--- START ---

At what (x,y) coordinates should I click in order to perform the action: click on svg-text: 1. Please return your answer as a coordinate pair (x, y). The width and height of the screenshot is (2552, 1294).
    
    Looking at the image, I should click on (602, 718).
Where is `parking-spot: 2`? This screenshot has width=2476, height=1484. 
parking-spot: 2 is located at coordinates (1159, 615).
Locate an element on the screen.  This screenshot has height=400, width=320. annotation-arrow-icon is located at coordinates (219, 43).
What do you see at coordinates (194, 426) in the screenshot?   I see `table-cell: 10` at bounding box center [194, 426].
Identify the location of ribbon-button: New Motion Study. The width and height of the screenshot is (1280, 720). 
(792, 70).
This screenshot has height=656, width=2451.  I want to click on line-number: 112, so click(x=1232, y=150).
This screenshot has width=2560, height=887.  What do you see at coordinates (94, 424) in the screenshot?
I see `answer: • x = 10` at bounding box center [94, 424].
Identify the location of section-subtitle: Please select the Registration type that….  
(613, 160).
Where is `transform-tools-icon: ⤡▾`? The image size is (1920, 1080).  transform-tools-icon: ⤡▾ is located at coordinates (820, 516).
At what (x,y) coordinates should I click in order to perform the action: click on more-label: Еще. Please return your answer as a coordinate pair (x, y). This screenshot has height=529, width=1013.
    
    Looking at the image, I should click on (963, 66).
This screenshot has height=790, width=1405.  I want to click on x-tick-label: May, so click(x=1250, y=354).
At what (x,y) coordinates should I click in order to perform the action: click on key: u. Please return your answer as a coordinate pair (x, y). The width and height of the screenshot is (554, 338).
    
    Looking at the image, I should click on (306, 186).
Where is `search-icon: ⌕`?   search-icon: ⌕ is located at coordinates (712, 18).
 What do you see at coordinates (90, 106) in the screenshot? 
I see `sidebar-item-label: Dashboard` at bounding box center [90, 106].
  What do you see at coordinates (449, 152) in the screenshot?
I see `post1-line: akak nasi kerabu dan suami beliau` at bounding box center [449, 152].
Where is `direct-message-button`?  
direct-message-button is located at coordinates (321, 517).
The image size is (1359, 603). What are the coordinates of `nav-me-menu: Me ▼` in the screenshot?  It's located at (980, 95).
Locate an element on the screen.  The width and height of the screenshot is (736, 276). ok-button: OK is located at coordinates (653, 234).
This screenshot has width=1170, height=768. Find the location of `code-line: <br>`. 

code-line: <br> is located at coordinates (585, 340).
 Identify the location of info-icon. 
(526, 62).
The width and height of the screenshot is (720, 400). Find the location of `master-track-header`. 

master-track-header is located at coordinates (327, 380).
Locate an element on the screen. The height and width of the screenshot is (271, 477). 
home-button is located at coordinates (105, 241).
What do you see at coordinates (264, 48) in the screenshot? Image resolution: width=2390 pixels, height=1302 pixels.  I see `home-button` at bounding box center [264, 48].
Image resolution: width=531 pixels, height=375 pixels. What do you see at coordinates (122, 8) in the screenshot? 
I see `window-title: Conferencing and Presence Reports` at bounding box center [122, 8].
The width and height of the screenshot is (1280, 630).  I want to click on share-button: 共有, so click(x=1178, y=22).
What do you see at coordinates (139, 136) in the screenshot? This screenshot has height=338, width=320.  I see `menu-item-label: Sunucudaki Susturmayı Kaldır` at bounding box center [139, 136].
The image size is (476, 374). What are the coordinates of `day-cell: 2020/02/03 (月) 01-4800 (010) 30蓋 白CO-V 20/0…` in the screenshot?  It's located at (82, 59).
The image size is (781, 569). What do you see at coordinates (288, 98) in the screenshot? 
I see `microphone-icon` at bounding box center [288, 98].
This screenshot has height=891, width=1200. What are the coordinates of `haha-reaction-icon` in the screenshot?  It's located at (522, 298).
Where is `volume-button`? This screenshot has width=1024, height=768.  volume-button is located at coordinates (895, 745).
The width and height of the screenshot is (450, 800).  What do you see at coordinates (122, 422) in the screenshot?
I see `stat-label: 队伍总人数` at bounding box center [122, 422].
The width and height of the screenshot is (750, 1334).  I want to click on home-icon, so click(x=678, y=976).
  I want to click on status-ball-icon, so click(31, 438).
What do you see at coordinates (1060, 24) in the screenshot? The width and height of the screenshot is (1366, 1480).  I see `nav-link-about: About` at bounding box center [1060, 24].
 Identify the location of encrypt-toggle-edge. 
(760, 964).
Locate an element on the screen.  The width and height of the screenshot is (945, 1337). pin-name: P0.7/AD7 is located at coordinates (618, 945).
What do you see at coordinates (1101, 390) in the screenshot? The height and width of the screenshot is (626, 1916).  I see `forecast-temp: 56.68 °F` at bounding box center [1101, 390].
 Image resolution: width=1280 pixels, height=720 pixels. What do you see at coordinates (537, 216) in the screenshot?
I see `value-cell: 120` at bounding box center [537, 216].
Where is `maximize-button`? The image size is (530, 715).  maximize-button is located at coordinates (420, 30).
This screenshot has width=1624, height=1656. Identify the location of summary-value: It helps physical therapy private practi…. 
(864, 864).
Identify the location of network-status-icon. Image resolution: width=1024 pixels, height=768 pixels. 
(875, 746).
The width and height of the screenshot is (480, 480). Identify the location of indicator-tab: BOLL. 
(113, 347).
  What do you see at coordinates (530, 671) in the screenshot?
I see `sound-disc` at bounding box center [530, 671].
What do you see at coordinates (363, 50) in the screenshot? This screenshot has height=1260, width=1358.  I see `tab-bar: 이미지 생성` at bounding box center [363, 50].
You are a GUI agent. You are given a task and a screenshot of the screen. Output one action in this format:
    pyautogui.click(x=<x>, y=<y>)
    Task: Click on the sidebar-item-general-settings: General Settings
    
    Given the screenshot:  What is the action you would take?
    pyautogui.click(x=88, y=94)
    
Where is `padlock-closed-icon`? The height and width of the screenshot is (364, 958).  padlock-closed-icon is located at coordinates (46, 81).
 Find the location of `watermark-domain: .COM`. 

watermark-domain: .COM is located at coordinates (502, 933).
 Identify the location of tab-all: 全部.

--- END ---

**What the task asks:**
Arrange the rows above as a numbered list, leaving out any blank lines.

**Finished task:**
1. At what (x,y) coordinates should I click in order to perform the action: click on svg-text: 1. Please return your answer as a coordinate pair (x, y). The width and height of the screenshot is (2552, 1294).
2.     Looking at the image, I should click on (602, 718).
3. Where is `parking-spot: 2`? This screenshot has width=2476, height=1484. 
4. parking-spot: 2 is located at coordinates (1159, 615).
5. Locate an element on the screen.  This screenshot has height=400, width=320. annotation-arrow-icon is located at coordinates (219, 43).
6. What do you see at coordinates (194, 426) in the screenshot?   I see `table-cell: 10` at bounding box center [194, 426].
7. Identify the location of ribbon-button: New Motion Study. The width and height of the screenshot is (1280, 720). 
8. (792, 70).
9. This screenshot has height=656, width=2451.  I want to click on line-number: 112, so click(x=1232, y=150).
10. This screenshot has width=2560, height=887.  What do you see at coordinates (94, 424) in the screenshot?
11. I see `answer: • x = 10` at bounding box center [94, 424].
12. Identify the location of section-subtitle: Please select the Registration type that….  
13. (613, 160).
14. Where is `transform-tools-icon: ⤡▾`? The image size is (1920, 1080).  transform-tools-icon: ⤡▾ is located at coordinates (820, 516).
15. At what (x,y) coordinates should I click in order to perform the action: click on more-label: Еще. Please return your answer as a coordinate pair (x, y). This screenshot has height=529, width=1013.
16.     Looking at the image, I should click on (963, 66).
17. This screenshot has height=790, width=1405.  I want to click on x-tick-label: May, so click(x=1250, y=354).
18. At what (x,y) coordinates should I click in order to perform the action: click on key: u. Please return your answer as a coordinate pair (x, y). The width and height of the screenshot is (554, 338).
19.     Looking at the image, I should click on (306, 186).
20. Where is `search-icon: ⌕`?   search-icon: ⌕ is located at coordinates (712, 18).
21.  What do you see at coordinates (90, 106) in the screenshot? 
22. I see `sidebar-item-label: Dashboard` at bounding box center [90, 106].
23.   What do you see at coordinates (449, 152) in the screenshot?
24. I see `post1-line: akak nasi kerabu dan suami beliau` at bounding box center [449, 152].
25. Where is `direct-message-button`?  
26. direct-message-button is located at coordinates (321, 517).
27. The image size is (1359, 603). What are the coordinates of `nav-me-menu: Me ▼` in the screenshot?  It's located at (980, 95).
28. Locate an element on the screen.  The width and height of the screenshot is (736, 276). ok-button: OK is located at coordinates (653, 234).
29. This screenshot has width=1170, height=768. Find the location of `code-line: <br>`. 
30. code-line: <br> is located at coordinates (585, 340).
31.  Identify the location of info-icon. 
32. (526, 62).
33. The width and height of the screenshot is (720, 400). Find the location of `master-track-header`. 
34. master-track-header is located at coordinates (327, 380).
35. Locate an element on the screen. The height and width of the screenshot is (271, 477). 
36. home-button is located at coordinates (105, 241).
37. What do you see at coordinates (264, 48) in the screenshot? Image resolution: width=2390 pixels, height=1302 pixels.  I see `home-button` at bounding box center [264, 48].
38. Image resolution: width=531 pixels, height=375 pixels. What do you see at coordinates (122, 8) in the screenshot? 
39. I see `window-title: Conferencing and Presence Reports` at bounding box center [122, 8].
40. The width and height of the screenshot is (1280, 630).  I want to click on share-button: 共有, so click(x=1178, y=22).
41. What do you see at coordinates (139, 136) in the screenshot? This screenshot has height=338, width=320.  I see `menu-item-label: Sunucudaki Susturmayı Kaldır` at bounding box center [139, 136].
42. The image size is (476, 374). What are the coordinates of `day-cell: 2020/02/03 (月) 01-4800 (010) 30蓋 白CO-V 20/0…` in the screenshot?  It's located at (82, 59).
43. The image size is (781, 569). What do you see at coordinates (288, 98) in the screenshot? 
44. I see `microphone-icon` at bounding box center [288, 98].
45. This screenshot has height=891, width=1200. What are the coordinates of `haha-reaction-icon` in the screenshot?  It's located at (522, 298).
46. Where is `volume-button`? This screenshot has width=1024, height=768.  volume-button is located at coordinates (895, 745).
47. The width and height of the screenshot is (450, 800).  What do you see at coordinates (122, 422) in the screenshot?
48. I see `stat-label: 队伍总人数` at bounding box center [122, 422].
49. The width and height of the screenshot is (750, 1334).  I want to click on home-icon, so click(x=678, y=976).
50.   I want to click on status-ball-icon, so click(31, 438).
51. What do you see at coordinates (1060, 24) in the screenshot? The width and height of the screenshot is (1366, 1480).  I see `nav-link-about: About` at bounding box center [1060, 24].
52.  Identify the location of encrypt-toggle-edge. 
53. (760, 964).
54. Locate an element on the screen.  The width and height of the screenshot is (945, 1337). pin-name: P0.7/AD7 is located at coordinates (618, 945).
55. What do you see at coordinates (1101, 390) in the screenshot? The height and width of the screenshot is (626, 1916).  I see `forecast-temp: 56.68 °F` at bounding box center [1101, 390].
56.  Image resolution: width=1280 pixels, height=720 pixels. What do you see at coordinates (537, 216) in the screenshot?
57. I see `value-cell: 120` at bounding box center [537, 216].
58. Where is `maximize-button`? The image size is (530, 715).  maximize-button is located at coordinates (420, 30).
59. This screenshot has width=1624, height=1656. Identify the location of summary-value: It helps physical therapy private practi…. 
60. (864, 864).
61. Identify the location of network-status-icon. Image resolution: width=1024 pixels, height=768 pixels. 
62. (875, 746).
63. The width and height of the screenshot is (480, 480). Identify the location of indicator-tab: BOLL. 
64. (113, 347).
65.   What do you see at coordinates (530, 671) in the screenshot?
66. I see `sound-disc` at bounding box center [530, 671].
67. What do you see at coordinates (363, 50) in the screenshot? This screenshot has height=1260, width=1358.  I see `tab-bar: 이미지 생성` at bounding box center [363, 50].
68. You are a GUI agent. You are given a task and a screenshot of the screen. Output one action in this format:
69.     pyautogui.click(x=<x>, y=<y>)
70.     Task: Click on the sidebar-item-general-settings: General Settings
71.     Given the screenshot:  What is the action you would take?
72.     pyautogui.click(x=88, y=94)
73. Where is `padlock-closed-icon`? The height and width of the screenshot is (364, 958).  padlock-closed-icon is located at coordinates (46, 81).
74.  Find the location of `watermark-domain: .COM`. 
75. watermark-domain: .COM is located at coordinates (502, 933).
76.  Identify the location of tab-all: 全部.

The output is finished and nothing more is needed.